Aux États-Unis, un premier vaccin anti-Covid-19 définitivement approuvé

Jusqu’ici, le vaccin Pfizer-BioNTech ne disposait que d’une autorisation d’urgence. Ce 23 août, les autorités de santé américaines ont donné leur feu vert définitif. Cela convaincra peut-être une partie des réticents à se faire vacciner, mais conduira surtout de nombreuses institutions américaines à rendre la vaccination obligatoire.

“Le vaccin de Pfizer-BioNTech contre le coronavirus est définitivement approuvé par la FDA, ce qui pourrait convaincre les indécis de recevoir une injection”, titre le site du Washington Post lundi 23 août.

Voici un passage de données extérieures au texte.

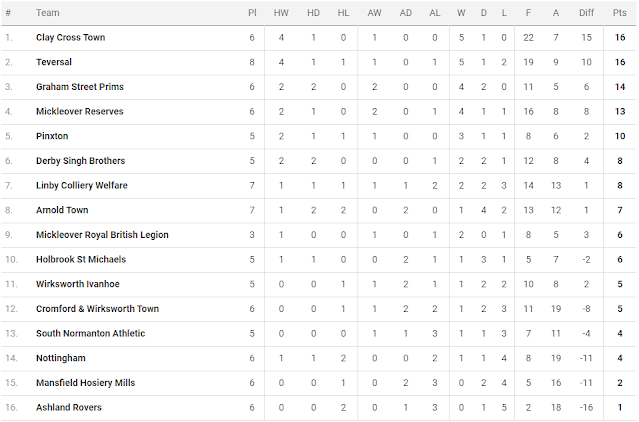This screenshot has width=639, height=422.
Task: Open the Wirksworth Ivanhoe team link
Action: [78, 284]
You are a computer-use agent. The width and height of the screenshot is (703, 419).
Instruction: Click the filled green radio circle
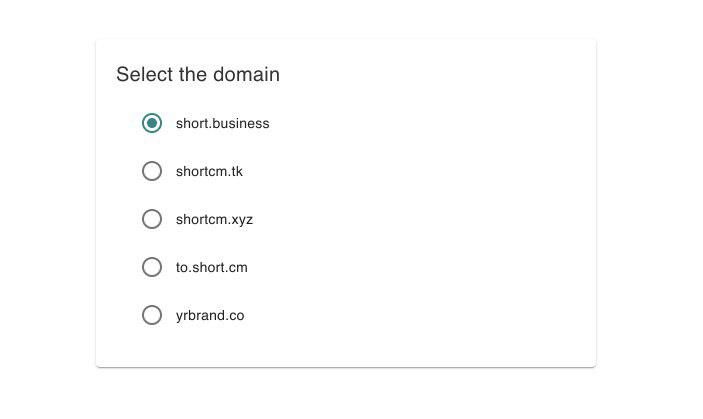click(152, 123)
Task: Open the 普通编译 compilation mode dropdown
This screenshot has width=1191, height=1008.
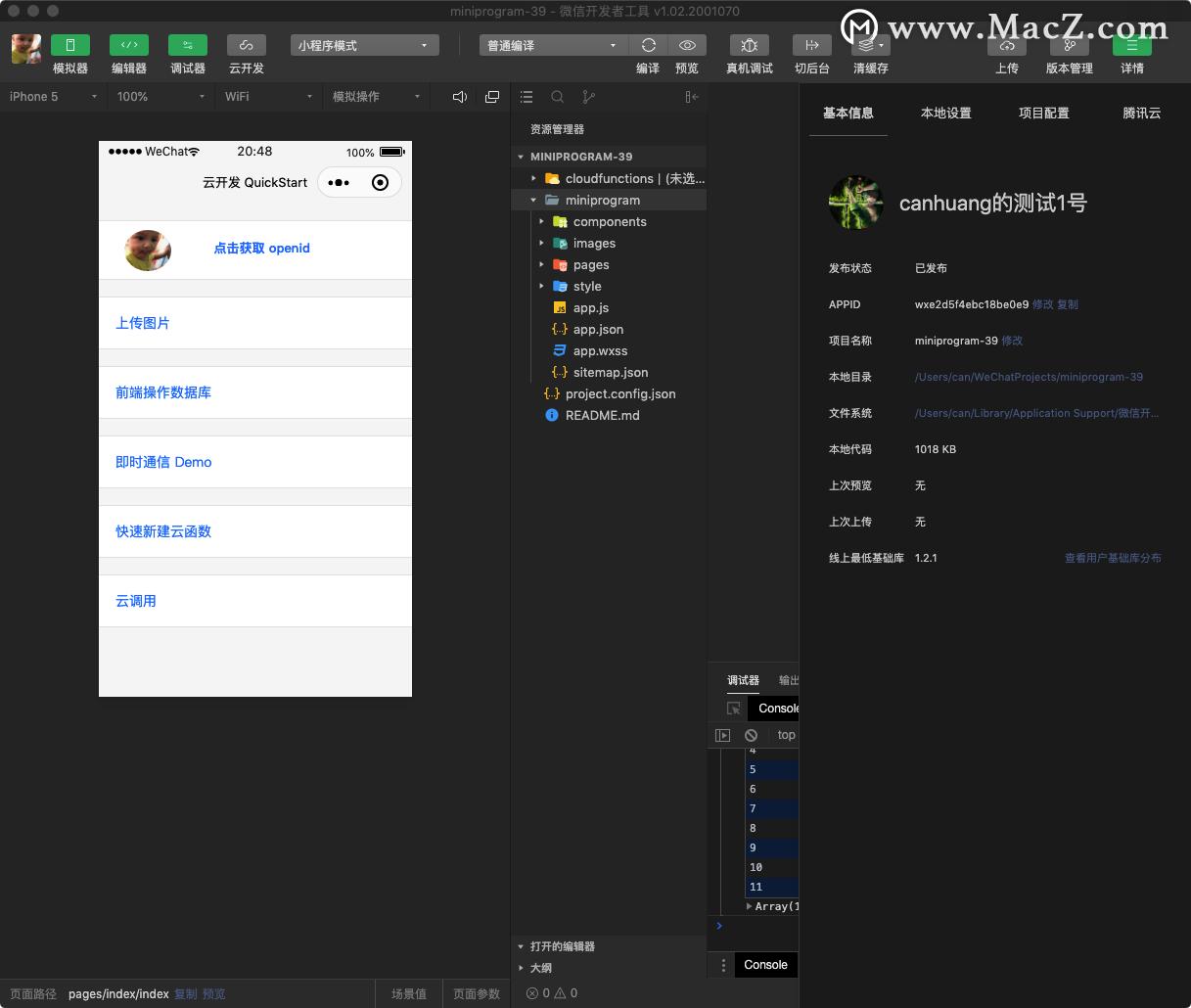Action: pos(553,44)
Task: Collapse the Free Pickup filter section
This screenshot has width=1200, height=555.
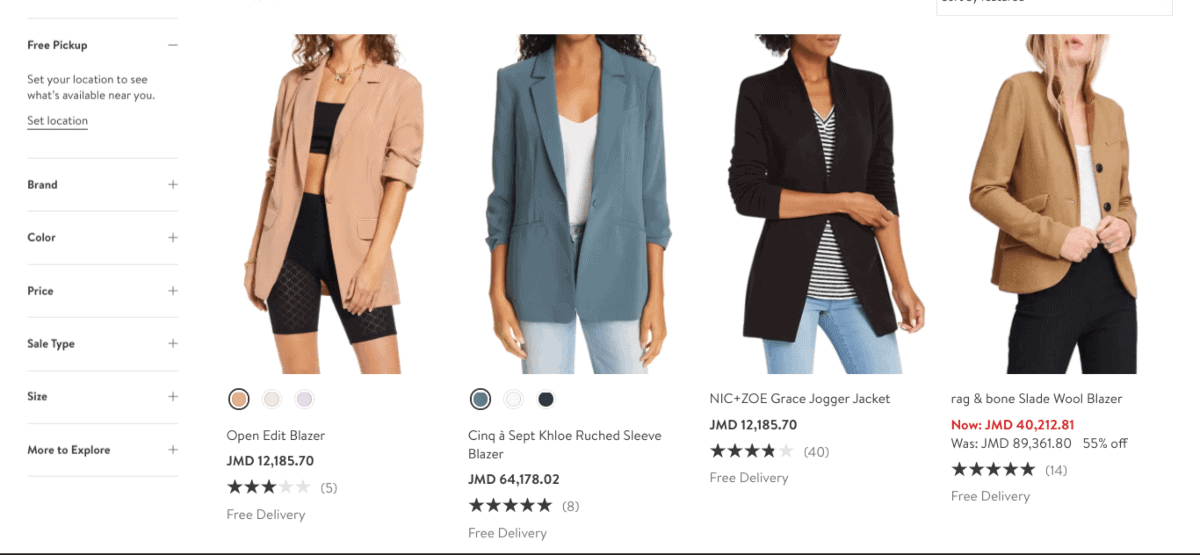Action: [x=173, y=45]
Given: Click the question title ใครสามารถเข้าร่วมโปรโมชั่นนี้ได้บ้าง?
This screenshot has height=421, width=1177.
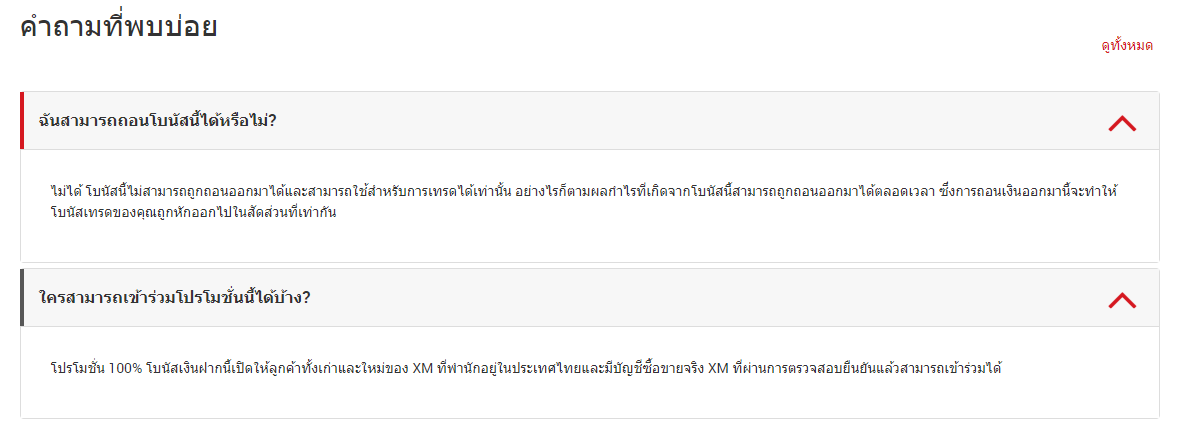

C’est le premier vaccin anti-Covid-19 à recevoir un feu vert définitif de la FDA – l’Agence fédérale américaine de l’alimentation et du médicament – pour son administration aux plus de 16 ans. Jusqu’ici, il bénéficiait d’une autorisation d’urgence, tout comme les vaccins de Moderna et Johnson & Johnson.

Pour The New York Times, cette décision entraînera surtout “une cascade de mesures de la part des hôpitaux, des universités, des entreprises et d’autres organisations qui rendront la vaccination obligatoire”. La compagnie United Airlines avait déjà annoncé que ses employés devraient fournir une preuve de vaccination dans les cinq semaines après l’approbation définitive par la FDA. De même, le Pentagone avait fait savoir qu’il rendrait la vaccination obligatoire pour les 1,3 million de soldats en service une fois que le vaccin de Pfizer-BioNTech serait approuvé.

Quant aux non-vaccinés, le journal est plus prudent : “Certains experts ont estimé que l’approbation définitive pourrait ne convaincre que 5 % des non-vaccinés” de changer d’avis.

Pfizer-BioNTech a présenté à la FDA les données d’un essai clinique réalisé avec 44 000 personnes. Cet essai conclut que le vaccin prévient 91 % des infections symptomatiques, sur une période médiane de six mois après la deuxième injection.

Certaines voix critiques avaient appelé l’agence américaine à accélérer le processus d’approbation, mais la FDA a maintenu son exigence d’un suivi sur six mois, rappelle The Washington Post. Malgré tout, ce feu vert est le plus rapide de l’histoire, puisqu’il intervient moins de quatre mois après la demande d’approbation de Pfizer-BioNTech en mai dernier.